● **EXERCISE DIRECTIONS**: Using the material below, return exactly the lines between the one holding "1568x335 pixels." and the one holding "You are a computer-use agent. The height", inclusive, and no others.
↓
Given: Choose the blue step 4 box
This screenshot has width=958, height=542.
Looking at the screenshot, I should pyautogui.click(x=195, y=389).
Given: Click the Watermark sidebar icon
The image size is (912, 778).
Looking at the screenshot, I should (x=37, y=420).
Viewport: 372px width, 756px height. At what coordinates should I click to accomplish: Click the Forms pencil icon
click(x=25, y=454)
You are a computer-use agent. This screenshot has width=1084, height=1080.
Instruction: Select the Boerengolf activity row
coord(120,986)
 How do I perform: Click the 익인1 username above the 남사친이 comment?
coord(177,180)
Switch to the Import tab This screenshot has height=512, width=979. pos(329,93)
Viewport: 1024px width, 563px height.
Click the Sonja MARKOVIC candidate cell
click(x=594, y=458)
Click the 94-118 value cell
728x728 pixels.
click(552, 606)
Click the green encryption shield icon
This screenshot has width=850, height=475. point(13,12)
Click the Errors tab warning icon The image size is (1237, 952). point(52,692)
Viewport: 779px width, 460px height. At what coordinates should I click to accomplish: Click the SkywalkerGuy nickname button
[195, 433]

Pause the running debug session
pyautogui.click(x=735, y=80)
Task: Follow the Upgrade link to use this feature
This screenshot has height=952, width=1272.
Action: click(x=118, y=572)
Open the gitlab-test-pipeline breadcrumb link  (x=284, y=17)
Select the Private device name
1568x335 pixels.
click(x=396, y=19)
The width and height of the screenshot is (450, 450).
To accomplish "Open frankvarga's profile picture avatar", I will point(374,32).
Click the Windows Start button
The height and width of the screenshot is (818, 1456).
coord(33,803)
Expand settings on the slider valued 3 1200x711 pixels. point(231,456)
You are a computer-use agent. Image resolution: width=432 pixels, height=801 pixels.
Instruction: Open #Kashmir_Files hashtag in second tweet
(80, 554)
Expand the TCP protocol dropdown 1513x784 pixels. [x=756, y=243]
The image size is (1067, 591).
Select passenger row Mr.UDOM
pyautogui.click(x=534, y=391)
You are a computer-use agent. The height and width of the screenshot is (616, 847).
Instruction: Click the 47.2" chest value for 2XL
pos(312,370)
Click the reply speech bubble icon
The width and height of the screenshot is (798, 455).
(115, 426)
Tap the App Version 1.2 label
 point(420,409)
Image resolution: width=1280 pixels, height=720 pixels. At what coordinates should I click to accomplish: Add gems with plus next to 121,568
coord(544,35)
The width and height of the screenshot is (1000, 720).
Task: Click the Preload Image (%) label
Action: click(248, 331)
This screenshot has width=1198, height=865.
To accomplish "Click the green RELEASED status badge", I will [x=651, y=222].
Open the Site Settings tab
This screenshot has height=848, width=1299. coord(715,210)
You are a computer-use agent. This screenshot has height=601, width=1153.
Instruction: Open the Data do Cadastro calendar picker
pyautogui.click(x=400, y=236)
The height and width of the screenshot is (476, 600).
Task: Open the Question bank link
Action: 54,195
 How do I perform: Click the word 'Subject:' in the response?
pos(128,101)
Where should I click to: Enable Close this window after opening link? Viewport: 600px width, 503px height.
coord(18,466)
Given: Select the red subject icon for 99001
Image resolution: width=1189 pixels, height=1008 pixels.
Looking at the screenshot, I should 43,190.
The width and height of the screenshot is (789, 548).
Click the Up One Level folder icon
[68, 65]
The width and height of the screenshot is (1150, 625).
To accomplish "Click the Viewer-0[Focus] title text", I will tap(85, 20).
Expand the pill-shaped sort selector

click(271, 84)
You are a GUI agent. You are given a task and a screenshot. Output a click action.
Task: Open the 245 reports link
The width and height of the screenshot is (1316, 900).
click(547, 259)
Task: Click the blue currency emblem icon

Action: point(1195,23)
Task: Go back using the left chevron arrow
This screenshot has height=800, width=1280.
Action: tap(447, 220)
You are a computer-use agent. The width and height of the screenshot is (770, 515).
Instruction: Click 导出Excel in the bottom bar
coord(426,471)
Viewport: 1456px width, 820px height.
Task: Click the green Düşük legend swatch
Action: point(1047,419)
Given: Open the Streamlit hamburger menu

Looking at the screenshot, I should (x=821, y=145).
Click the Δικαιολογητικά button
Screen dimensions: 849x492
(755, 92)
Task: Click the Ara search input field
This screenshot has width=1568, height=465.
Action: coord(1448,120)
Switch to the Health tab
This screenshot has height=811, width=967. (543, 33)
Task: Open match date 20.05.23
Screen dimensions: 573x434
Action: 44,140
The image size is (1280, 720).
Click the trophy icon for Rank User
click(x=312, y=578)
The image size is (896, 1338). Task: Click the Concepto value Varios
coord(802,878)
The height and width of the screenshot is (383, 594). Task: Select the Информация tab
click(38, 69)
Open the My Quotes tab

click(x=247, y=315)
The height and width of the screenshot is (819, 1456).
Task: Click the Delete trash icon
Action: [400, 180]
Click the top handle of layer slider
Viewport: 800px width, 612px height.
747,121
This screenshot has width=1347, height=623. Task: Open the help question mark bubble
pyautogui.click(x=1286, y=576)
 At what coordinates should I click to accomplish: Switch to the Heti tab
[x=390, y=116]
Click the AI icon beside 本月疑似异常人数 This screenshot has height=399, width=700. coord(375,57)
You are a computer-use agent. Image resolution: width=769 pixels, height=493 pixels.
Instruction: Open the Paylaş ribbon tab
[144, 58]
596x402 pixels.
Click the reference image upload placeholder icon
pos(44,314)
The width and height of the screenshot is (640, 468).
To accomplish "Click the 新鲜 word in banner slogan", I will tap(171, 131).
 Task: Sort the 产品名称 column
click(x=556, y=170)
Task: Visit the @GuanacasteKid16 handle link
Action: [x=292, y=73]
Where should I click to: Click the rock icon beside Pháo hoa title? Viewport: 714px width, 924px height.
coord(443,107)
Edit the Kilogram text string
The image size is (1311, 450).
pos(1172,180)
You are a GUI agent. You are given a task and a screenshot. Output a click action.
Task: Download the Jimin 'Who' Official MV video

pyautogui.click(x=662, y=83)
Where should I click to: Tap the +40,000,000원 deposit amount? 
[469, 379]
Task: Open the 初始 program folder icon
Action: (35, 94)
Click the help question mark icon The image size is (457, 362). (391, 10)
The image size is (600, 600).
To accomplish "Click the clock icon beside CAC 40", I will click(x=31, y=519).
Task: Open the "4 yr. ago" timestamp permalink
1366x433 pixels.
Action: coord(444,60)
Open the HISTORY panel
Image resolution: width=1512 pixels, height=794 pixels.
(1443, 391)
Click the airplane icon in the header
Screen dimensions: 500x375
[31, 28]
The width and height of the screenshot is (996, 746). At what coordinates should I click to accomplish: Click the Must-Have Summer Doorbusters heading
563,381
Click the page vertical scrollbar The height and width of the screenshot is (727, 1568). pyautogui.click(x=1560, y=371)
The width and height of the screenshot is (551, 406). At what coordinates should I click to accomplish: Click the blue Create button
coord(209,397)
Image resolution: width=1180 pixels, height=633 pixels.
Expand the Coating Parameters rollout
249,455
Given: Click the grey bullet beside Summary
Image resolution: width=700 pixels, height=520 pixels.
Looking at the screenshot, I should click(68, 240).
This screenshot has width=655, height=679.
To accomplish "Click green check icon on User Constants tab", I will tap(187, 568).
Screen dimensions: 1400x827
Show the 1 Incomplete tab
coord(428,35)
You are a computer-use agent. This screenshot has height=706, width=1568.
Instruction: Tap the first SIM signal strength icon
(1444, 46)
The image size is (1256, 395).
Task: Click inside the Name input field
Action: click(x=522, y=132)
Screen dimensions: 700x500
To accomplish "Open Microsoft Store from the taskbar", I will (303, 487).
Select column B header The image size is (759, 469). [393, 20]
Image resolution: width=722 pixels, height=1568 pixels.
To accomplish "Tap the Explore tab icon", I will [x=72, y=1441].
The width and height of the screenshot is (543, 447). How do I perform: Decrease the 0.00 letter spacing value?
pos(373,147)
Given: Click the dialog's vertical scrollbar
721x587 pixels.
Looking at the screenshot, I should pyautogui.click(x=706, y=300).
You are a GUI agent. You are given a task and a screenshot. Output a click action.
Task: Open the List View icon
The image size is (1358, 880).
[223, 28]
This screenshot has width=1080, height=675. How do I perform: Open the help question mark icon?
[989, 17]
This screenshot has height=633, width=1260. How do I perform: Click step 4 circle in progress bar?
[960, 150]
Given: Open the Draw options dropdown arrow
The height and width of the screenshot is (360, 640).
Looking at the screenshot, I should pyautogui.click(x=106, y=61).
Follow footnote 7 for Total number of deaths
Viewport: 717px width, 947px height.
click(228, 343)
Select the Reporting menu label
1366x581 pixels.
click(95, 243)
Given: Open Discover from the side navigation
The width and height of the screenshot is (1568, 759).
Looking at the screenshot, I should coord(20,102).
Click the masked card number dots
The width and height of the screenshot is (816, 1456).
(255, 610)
↑
● **RESPONSE**:
1568x335 pixels.
click(x=396, y=19)
The width and height of the screenshot is (450, 450).
To accomplish "Open frankvarga's profile picture avatar", I will point(374,32).
Click the Windows Start button
The height and width of the screenshot is (818, 1456).
coord(33,803)
Expand settings on the slider valued 3 1200x711 pixels. point(231,456)
You are a computer-use agent. Image resolution: width=432 pixels, height=801 pixels.
Instruction: Open #Kashmir_Files hashtag in second tweet
(80, 554)
Expand the TCP protocol dropdown 1513x784 pixels. [x=756, y=243]
The image size is (1067, 591).
Select passenger row Mr.UDOM
pyautogui.click(x=534, y=391)
You are a computer-use agent. The height and width of the screenshot is (616, 847).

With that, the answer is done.